• **Document extract**:
IV.B. Orders and principles

Certain orders and principles prevail in all families. A working knowledge of these orders and principles has evolved from Hellinger"s many years of experience with constellations, and they have been confirmed repeatedly by the work of other therapists. Though there are many exceptions, these rules and orders show themselves regularly.

IV.C. The knowing field (A. Mahr)

When the client situates his representative family, the representatives perceive the feelings of the family members whom they represent. The representatives have access to a deeper level of, or a deeper truth about, the family system - a still-inexplicable phenomenon. During the work with constellations, the therapist learns to trust this phenomenon and lets himself be guided by it. This phenomenon, which also appears in other types of therapy (psychodramas, family sculptures), has not yet been given the attention that it deserves.

IV.D. "Ritualized" statements which come up repeatedly

Because of this access to a deeper truth, the language used is very clear and simple. Often the statements have the effect of sounding ritual, e.g., I acknowledge your death and fate, when someone has died an early death. The representative can always sense whether or not such proposed statements are correct in that moment. Even strong emotions which arise in the representatives are not cathartically lived out, but rather expressed in words.


V. Some orders and principles

V.A. Every member of a family belongs to the family equally.

Every family has a solid inner bond, regardless of how torn apart it may outwardly appear. Everyone who belongs to the family deserves attention. If someone is shut out of the family, he will be represented by a later-born family member who takes on a similar fate.

V.B. The early death of a family member has a strong effect on the whole family system.

The death of a young person, especially, has a strong effect on the whole family. Siblings of the deceased display an inclination to die themselves, which is expressed by the sentence "I will follow you". If someone is burdened in this way and he later has children, the children sense this burden and want to relieve the parent of it by taking it on themselves ("Better me than you"). The inclination to die shows itself through disease or sickness in the family member, or through dangerous activities or behavior such as excessive drug-use or engaging in dangerous types of sports.

V.C. Children are loyal to their parents.

• **Data under study**:
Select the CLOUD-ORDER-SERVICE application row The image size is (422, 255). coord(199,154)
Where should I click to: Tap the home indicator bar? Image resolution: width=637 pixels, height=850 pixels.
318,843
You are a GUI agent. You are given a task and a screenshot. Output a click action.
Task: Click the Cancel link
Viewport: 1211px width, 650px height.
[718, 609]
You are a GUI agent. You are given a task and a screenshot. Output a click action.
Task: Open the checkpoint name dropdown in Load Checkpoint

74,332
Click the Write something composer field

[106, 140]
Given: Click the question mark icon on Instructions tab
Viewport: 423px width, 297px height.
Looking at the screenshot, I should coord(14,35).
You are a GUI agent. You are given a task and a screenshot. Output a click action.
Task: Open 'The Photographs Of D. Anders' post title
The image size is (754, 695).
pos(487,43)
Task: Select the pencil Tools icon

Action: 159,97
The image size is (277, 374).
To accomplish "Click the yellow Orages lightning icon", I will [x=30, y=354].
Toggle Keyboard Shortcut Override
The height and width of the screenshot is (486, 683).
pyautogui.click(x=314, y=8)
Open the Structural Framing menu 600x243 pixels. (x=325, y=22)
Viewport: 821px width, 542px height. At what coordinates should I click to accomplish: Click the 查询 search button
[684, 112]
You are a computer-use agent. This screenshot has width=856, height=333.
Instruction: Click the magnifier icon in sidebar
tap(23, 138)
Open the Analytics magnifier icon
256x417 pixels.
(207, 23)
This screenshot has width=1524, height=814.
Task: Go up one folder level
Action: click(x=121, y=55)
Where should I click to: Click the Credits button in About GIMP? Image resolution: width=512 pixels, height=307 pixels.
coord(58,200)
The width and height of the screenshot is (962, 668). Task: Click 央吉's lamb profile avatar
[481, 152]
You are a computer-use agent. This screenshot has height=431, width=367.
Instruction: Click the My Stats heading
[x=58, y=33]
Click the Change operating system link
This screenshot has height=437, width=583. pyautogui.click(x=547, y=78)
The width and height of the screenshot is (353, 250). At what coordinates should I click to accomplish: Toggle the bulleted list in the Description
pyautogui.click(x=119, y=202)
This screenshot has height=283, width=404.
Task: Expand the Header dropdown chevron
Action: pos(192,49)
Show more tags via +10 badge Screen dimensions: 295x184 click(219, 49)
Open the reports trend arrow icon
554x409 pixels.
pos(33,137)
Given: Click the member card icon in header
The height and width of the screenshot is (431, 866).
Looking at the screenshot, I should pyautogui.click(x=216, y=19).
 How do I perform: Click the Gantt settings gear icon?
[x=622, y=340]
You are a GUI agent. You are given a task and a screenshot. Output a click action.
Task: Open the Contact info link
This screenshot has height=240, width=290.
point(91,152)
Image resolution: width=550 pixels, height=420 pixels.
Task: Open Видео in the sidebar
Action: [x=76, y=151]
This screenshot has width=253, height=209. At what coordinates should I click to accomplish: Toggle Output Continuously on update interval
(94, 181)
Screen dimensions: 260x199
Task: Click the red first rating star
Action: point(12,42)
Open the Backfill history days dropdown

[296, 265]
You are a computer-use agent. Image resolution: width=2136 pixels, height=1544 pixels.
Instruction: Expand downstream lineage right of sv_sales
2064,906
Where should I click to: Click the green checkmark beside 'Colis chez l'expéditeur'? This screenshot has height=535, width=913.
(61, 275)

• **Required action 1**:
Copy word for word the part of the family constellations text starting at "V.B. The early" and ending at "to their parents.".
• **Required action 2**:
Pick up the family constellations text after its last line and keep writing it.

• **Expected output 1**:
V.B. The early death of a family member has a strong effect on the whole family system.

The death of a young person, especially, has a strong effect on the whole family. Siblings of the deceased display an inclination to die themselves, which is expressed by the sentence "I will follow you". If someone is burdened in this way and he later has children, the children sense this burden and want to relieve the parent of it by taking it on themselves ("Better me than you"). The inclination to die shows itself through disease or sickness in the family member, or through dangerous activities or behavior such as excessive drug-use or engaging in dangerous types of sports.

V.C. Children are loyal to their parents.

• **Expected output 2**:
Children rarely, if ever, dare to lead happier or more fulfilling lives than those of their father and mother: out of loyalty to their parents, children repeat the parents mistakes and misfortunes.

V.D. Children take on feelings from other members of the family.

This occurs in two ways: either they share strong feelings with a family member (they help carry these feelings, so to speak), or they take over unexpressed feelings. For example, a submissive grandmother is physically abused by her husband. She has a granddaughter who is often angry with her husband for no apparent reason. In the constellation it is revealed that the granddaughter carries the grandmother"s anger.

V.E. There are orders that must be paid attention to.

He who came first (in the family), be it a partner or a sibling, takes the first place. The others follow in chronological order. This placement must be paid attention to without judgement or valuation being put on it. A good basic order with which everyone feels comfortable results from such placement after existing negative connections have been resolved. Usually the parents stand facing the children, with the father in the first position, and the mother standing clockwise (when pictured from above) to him. The children stand facing the parents in a clockwise fashion according to age, oldest to youngest.


VI. The role of the therapist

The therapist uncovers and seeks a good order or placement in which everyone feels good. While doing this he uses his knowledge about the orders and principles which control a family. From the reactions of the representatives, he knows if he is on the right path. Although the work outwardly seems leader-centered, its quality is measured by how well the therapist comprehends and takes into consideration the reactions of the representatives.